To assist us in this work, let us inquire into the passions and principles which generate war. And here, I doubt not, many will imagine that the first place ought to be given to malignity and hatred; but justice to human nature requires, that we ascribe to national animosities a more limited operation, than is usually ascribed to them, in the production of this calamity. It is indeed true, that ambitious men, who have an interest in war, too often accomplish their views by appealing to the malignant feelings of a community, by exaggerating its wrongs, ridiculing its forbearance, and reviving ancient jealousies and resentments; but, were not malignity and revenge aided by the concurrence of higher principles, the false splendor of this barbarous custom might easily be obscured, and its ravages stayed.

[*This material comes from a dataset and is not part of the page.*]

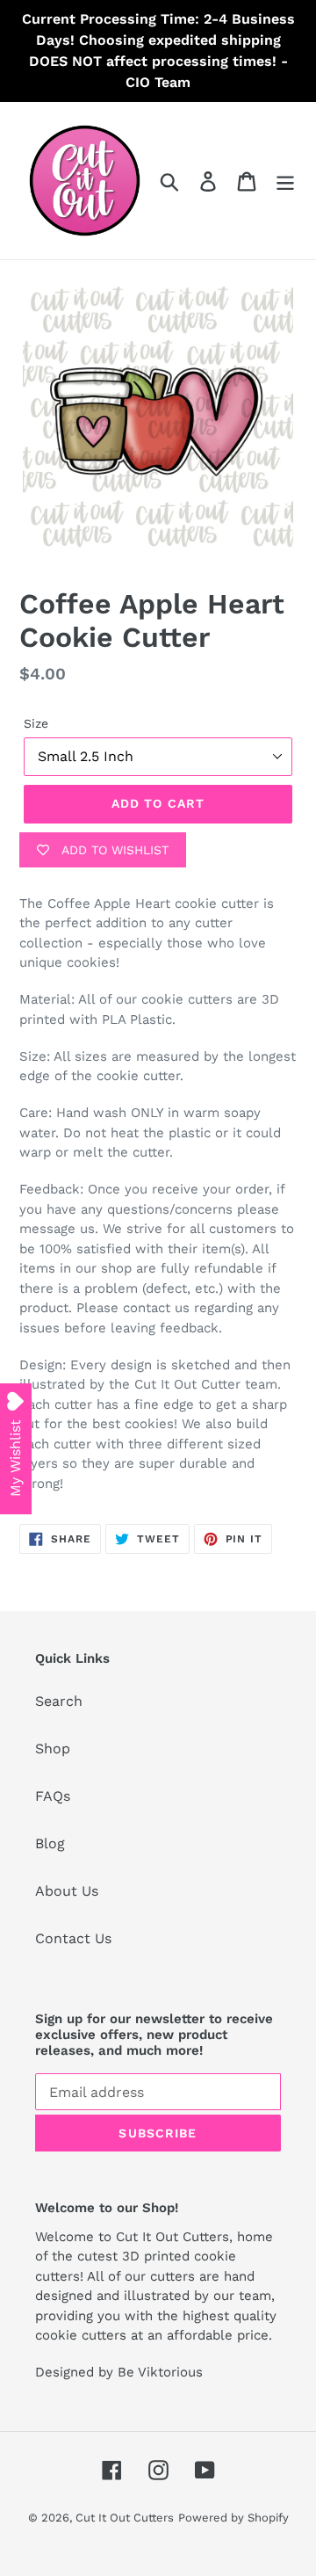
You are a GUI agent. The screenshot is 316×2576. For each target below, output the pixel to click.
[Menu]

One of the great springs of war may be found in a very strong and general propensity of human nature-the love of excitement, of emotion, of strong interest. No state of mind, not even positive suffering, is more painful than the want of interesting objects. The vacant heart preys on itself, and often rushes with impatience from the security which demands no effort, to the brink of peril. Why has the first rank among sports been given to the chase? Because its difficulties, hardships, hazards, tumults, awaken the mind, and give to it a new consciousness of existence, and a deep feeling of its powers. What is the charm which attaches the statesman to an office which almost weighs him down with labor, and an appalling responsibility? He finds much of his compensation in the powerful emotion and interest, awakened by the very hardships of his lot, by conflict with vigorous minds, by the opposition of rivals, and by the alternations of success and defeat. What hurries to the gaming-table the man of prosperous fortune and ample resources? The dread of apathy, the love of strong feeling and of mental agitation. We have here one spring of war. War is of all games the deepest, awakening most powerfully the soul, and of course presenting powerful attraction to those restless and adventurous minds which pant for scenes of greater experiment and exposure than peace affords. The savage, the sovereign, the whole mass of a community find a pleasure in war as an excitement of the mind. They follow, with an eager concern, the movements of armies, and wait the issue of battles with a deep suspense, an alternation of hope and fear, inconceivably more interesting than the unvaried uniformity of peaceful pursuits.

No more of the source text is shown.